F8 in InDesign toggles the Info panel, and you should work with it extensively when you have images in a document.
The Info panel shows two resolution numbers for an image, both in ppi for the reason I gave in the first paragraph. The first number, called "Actual ppi," is the ppi recorded in the metadata for that image. This is commonly 72 ppi for images you'll find on the web and from small digicams, 240 ppi for images from DSLR cameras, etc.. This is an "information only" number, and of no practical importance in a layout. I really wish they had left it out, because it serves no useful purpose and (as in this case) simply confuses the issue.
The number you have to pay attention to is the "Effective ppi," because that directly affects print quality. An image that is 600x600 pixels, placed as a 2 inch square image, has an effective resolution of 300 ppi, regardless of what the metadata says. That same image placed as a 6-inch square has an effective resolution of 100 ppi. A 300 ppi (in metadata) image may be only 50 ppi when placed in the document at the print size specified. Similarly, a 72 ppi image may be 450 ppi at the size it has been given in the document. You get the idea.

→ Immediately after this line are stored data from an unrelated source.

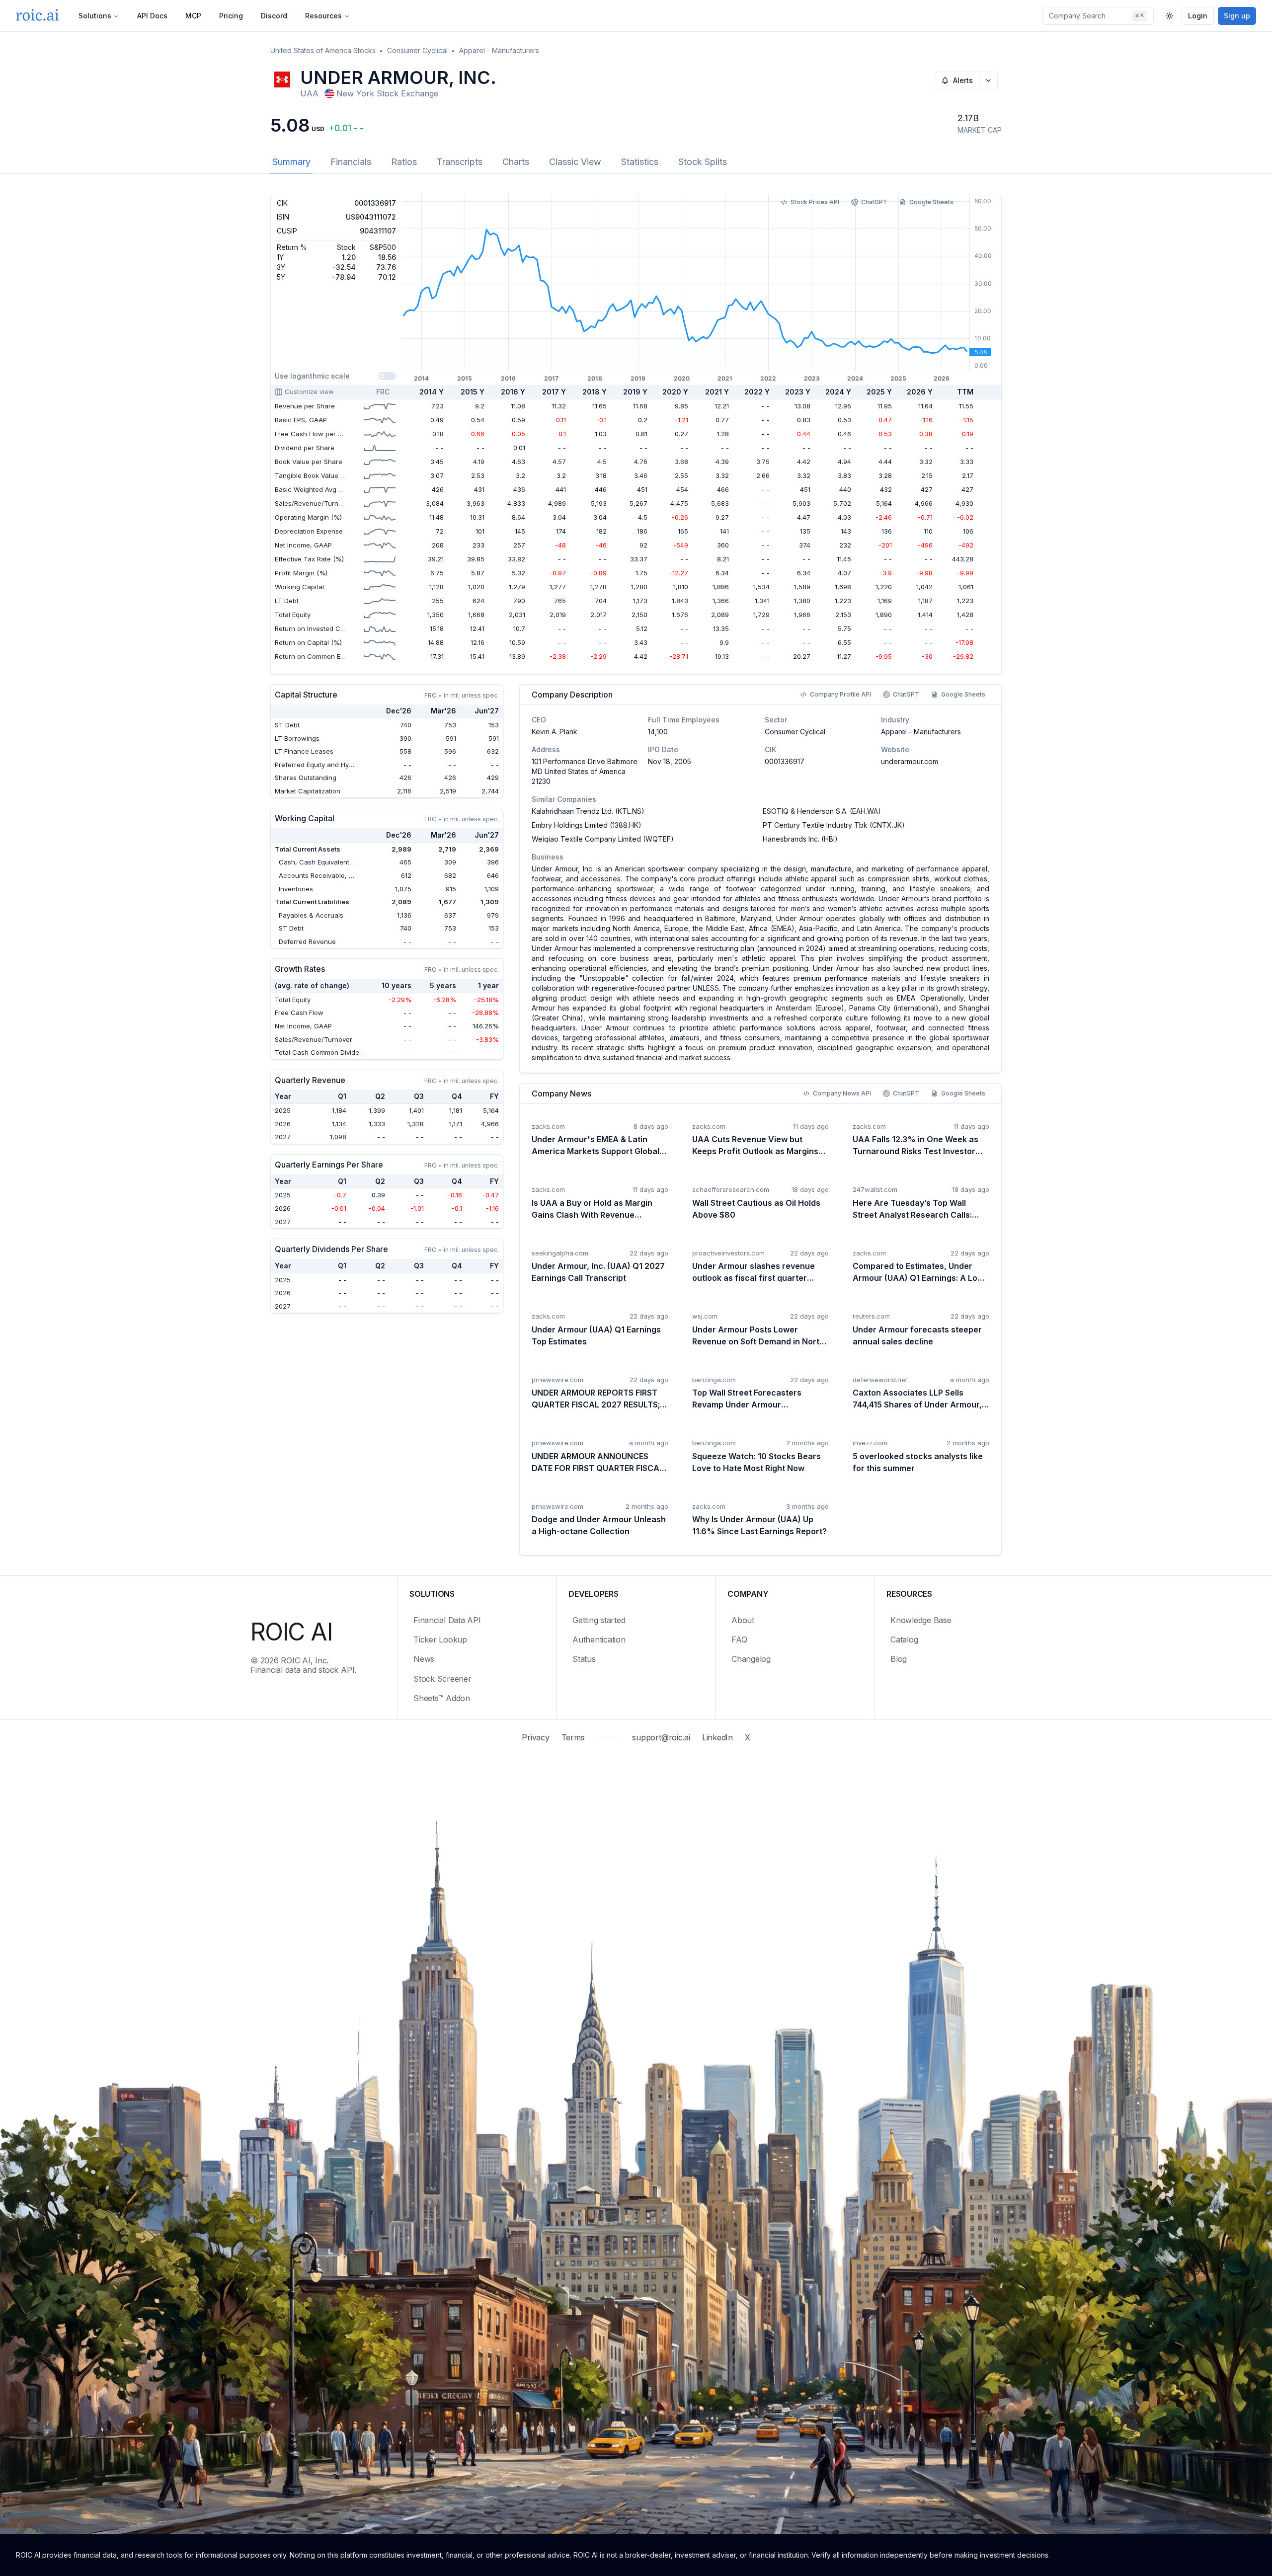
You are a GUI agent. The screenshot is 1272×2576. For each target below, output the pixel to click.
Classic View (575, 161)
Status (584, 1659)
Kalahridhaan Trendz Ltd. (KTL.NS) (588, 811)
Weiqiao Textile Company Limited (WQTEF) (603, 839)
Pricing (231, 15)
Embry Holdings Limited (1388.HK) (586, 825)
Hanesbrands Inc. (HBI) (800, 839)
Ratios (404, 161)
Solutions (95, 15)
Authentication (599, 1639)
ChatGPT (874, 202)
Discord (274, 15)
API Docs (152, 15)
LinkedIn (717, 1737)
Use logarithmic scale (312, 376)
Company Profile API (840, 694)
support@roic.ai (661, 1737)
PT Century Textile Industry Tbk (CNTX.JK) (834, 825)
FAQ (739, 1639)
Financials (350, 161)
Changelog (751, 1659)
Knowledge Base (921, 1620)
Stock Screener (442, 1679)
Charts (515, 161)
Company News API (842, 1093)
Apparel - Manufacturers (499, 50)
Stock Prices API (815, 202)
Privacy (535, 1737)
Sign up (1237, 15)
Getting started (598, 1620)
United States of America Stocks (323, 50)
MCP (193, 15)
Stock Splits (702, 161)
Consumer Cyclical (417, 50)
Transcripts (459, 161)
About (742, 1620)
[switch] (387, 376)
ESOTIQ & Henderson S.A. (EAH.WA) (822, 811)
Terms (573, 1737)
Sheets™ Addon (441, 1698)
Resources (323, 15)
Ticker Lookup (440, 1639)
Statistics (639, 161)
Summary (291, 161)
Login (1197, 15)
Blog (898, 1659)
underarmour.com (909, 761)
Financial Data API (447, 1620)
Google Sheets (931, 202)
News (423, 1659)
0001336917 (784, 761)
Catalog (904, 1639)
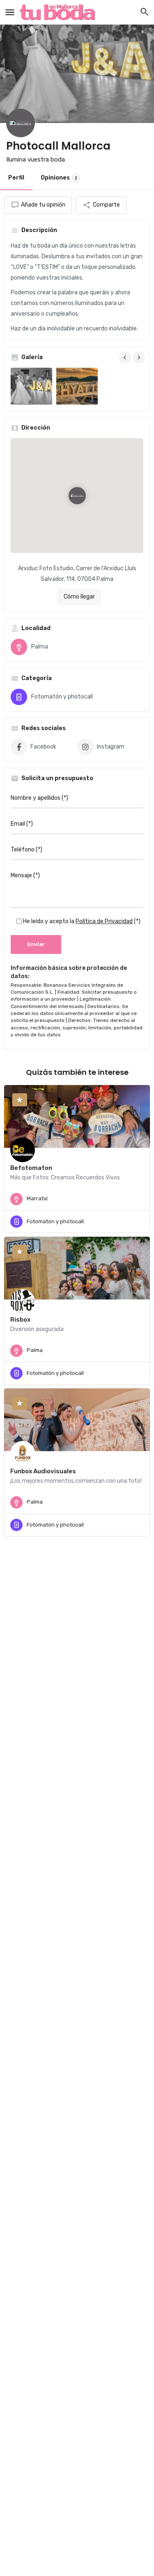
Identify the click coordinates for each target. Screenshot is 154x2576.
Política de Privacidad (104, 921)
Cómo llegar (79, 596)
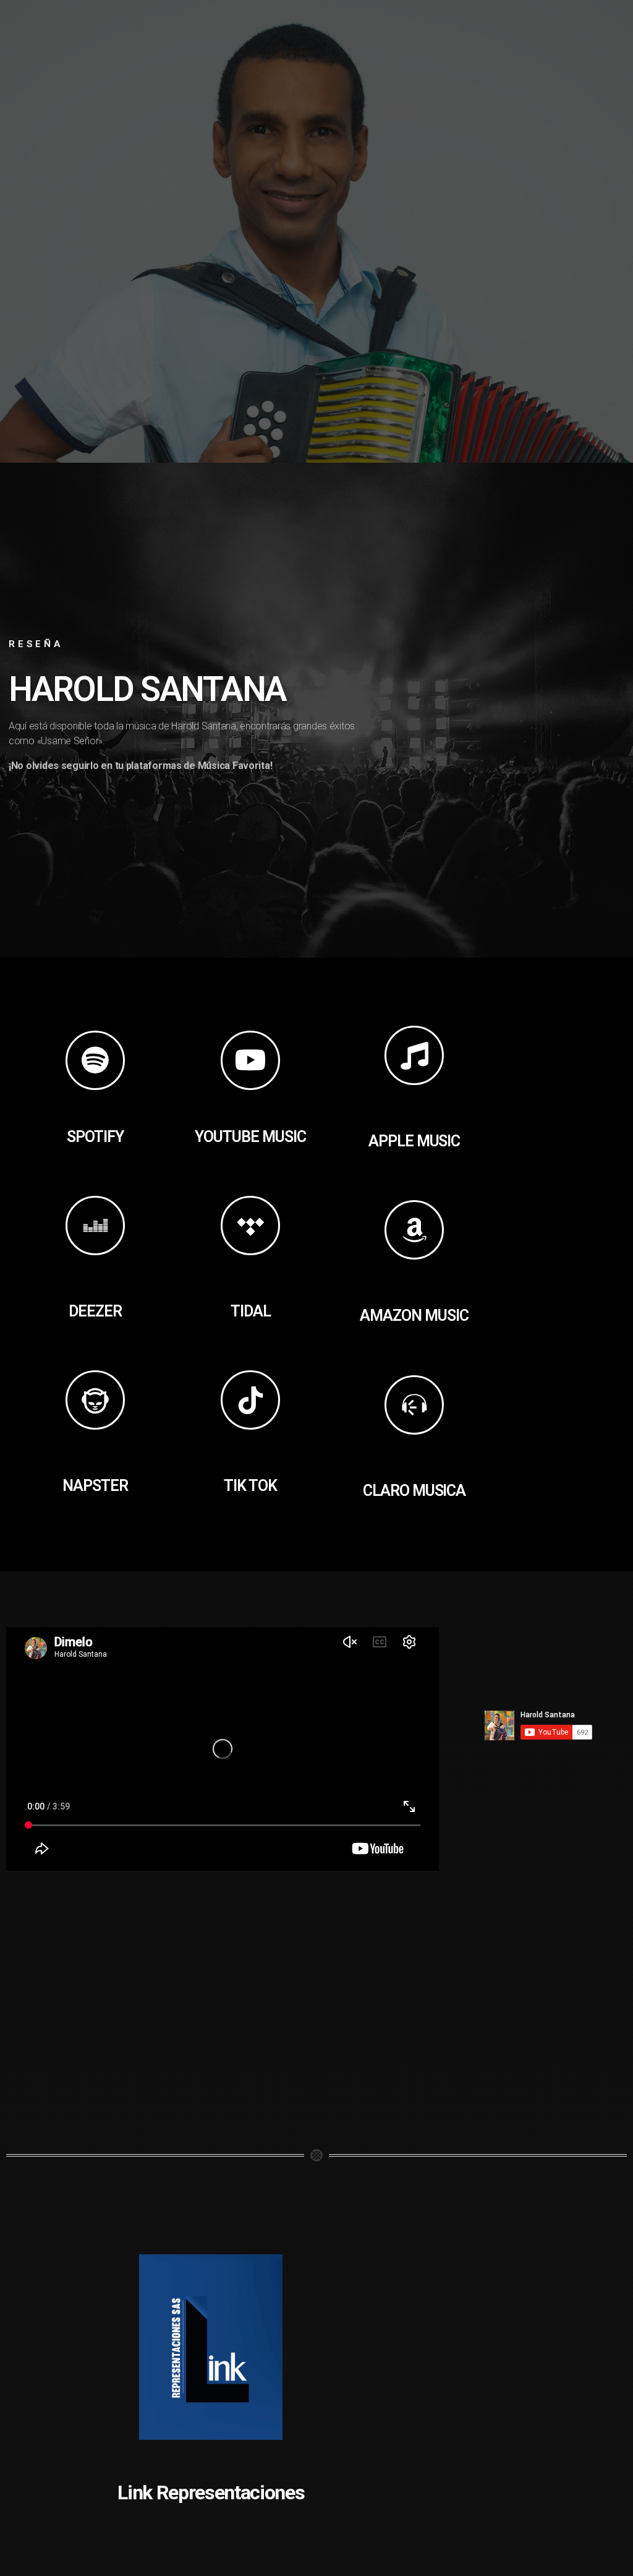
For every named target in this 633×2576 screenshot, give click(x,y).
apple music (414, 1141)
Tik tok (250, 1486)
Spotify (95, 1137)
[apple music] (414, 1055)
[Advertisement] (560, 1264)
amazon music (414, 1315)
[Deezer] (95, 1225)
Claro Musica (414, 1491)
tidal (251, 1311)
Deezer (95, 1311)
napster (95, 1486)
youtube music (250, 1137)
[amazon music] (414, 1230)
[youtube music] (250, 1060)
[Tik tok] (250, 1400)
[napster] (95, 1400)
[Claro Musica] (414, 1405)
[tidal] (250, 1225)
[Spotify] (95, 1060)
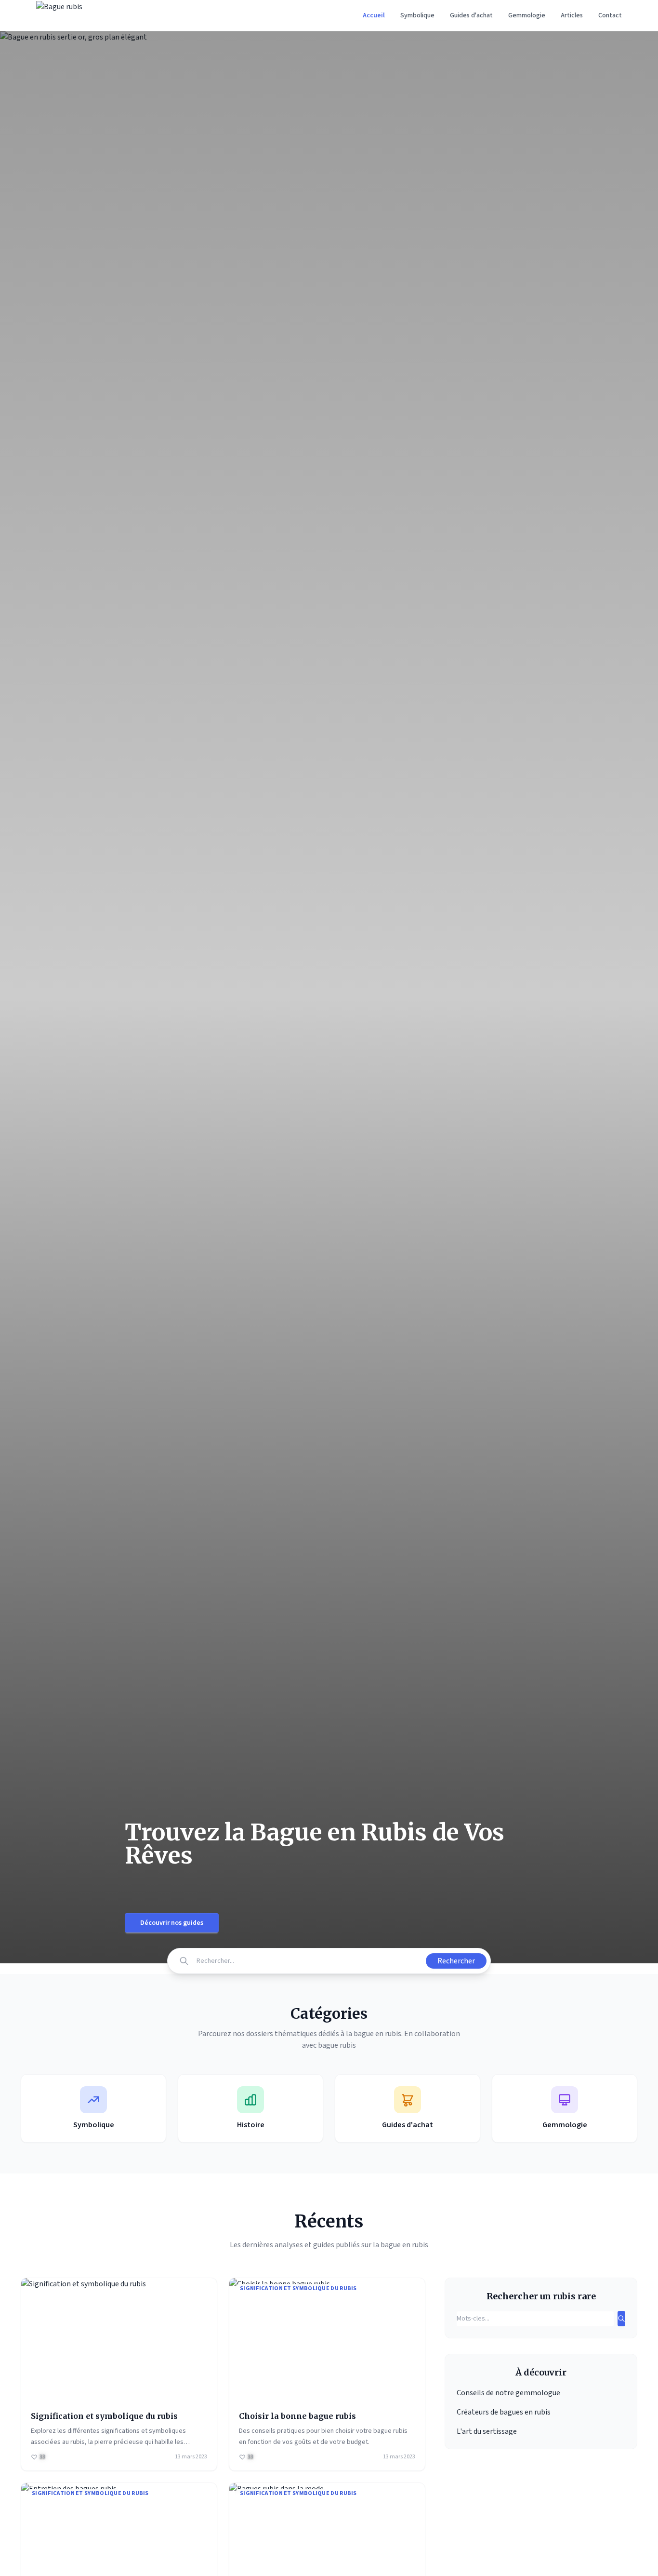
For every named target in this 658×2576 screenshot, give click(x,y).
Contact (610, 15)
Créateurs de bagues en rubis (504, 2412)
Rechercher (456, 1961)
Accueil (374, 15)
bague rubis (337, 2045)
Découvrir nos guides (171, 1923)
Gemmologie (526, 15)
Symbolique (417, 15)
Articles (572, 15)
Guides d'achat (471, 15)
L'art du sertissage (487, 2431)
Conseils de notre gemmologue (508, 2393)
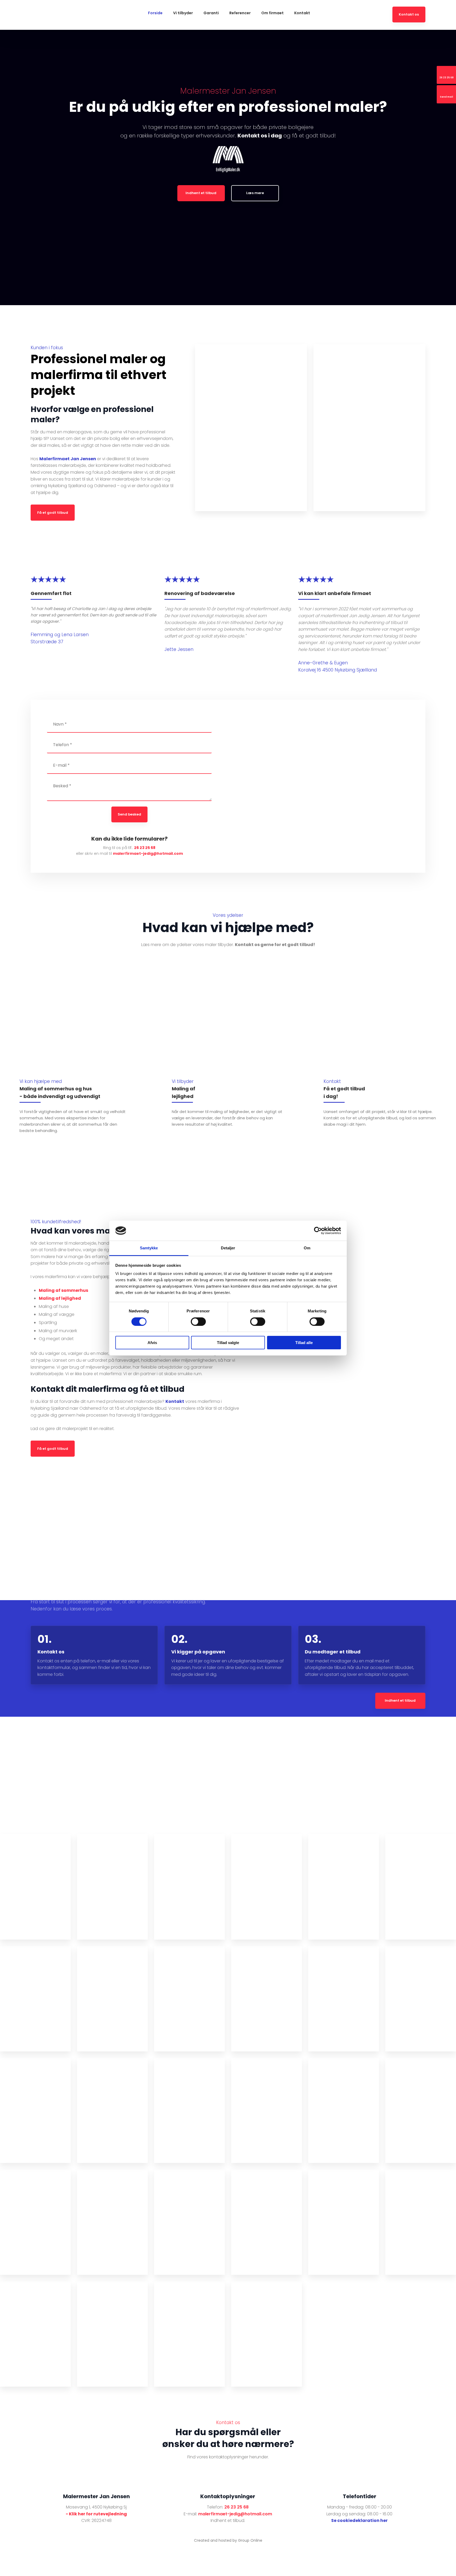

If the effective resolution of an image on export is less than the target ppi (usually 300, but not always), InDesign will not upsample the image. If it's 72 ppi effective in the InDesign document, it will be 72 ppi effective in the PDF. And yes, that will look pretty bad when it's printed.
If you have an 4 inch x 4 inch (10cm x 10cm) image that says it is 72 ppi (i.e., it's 288 pixels wide and tall), you can place that in InDesign at 1 inch (2.5 cm) square and you'll be fine. But you can't make it 10 cm square and expect it to look good in print.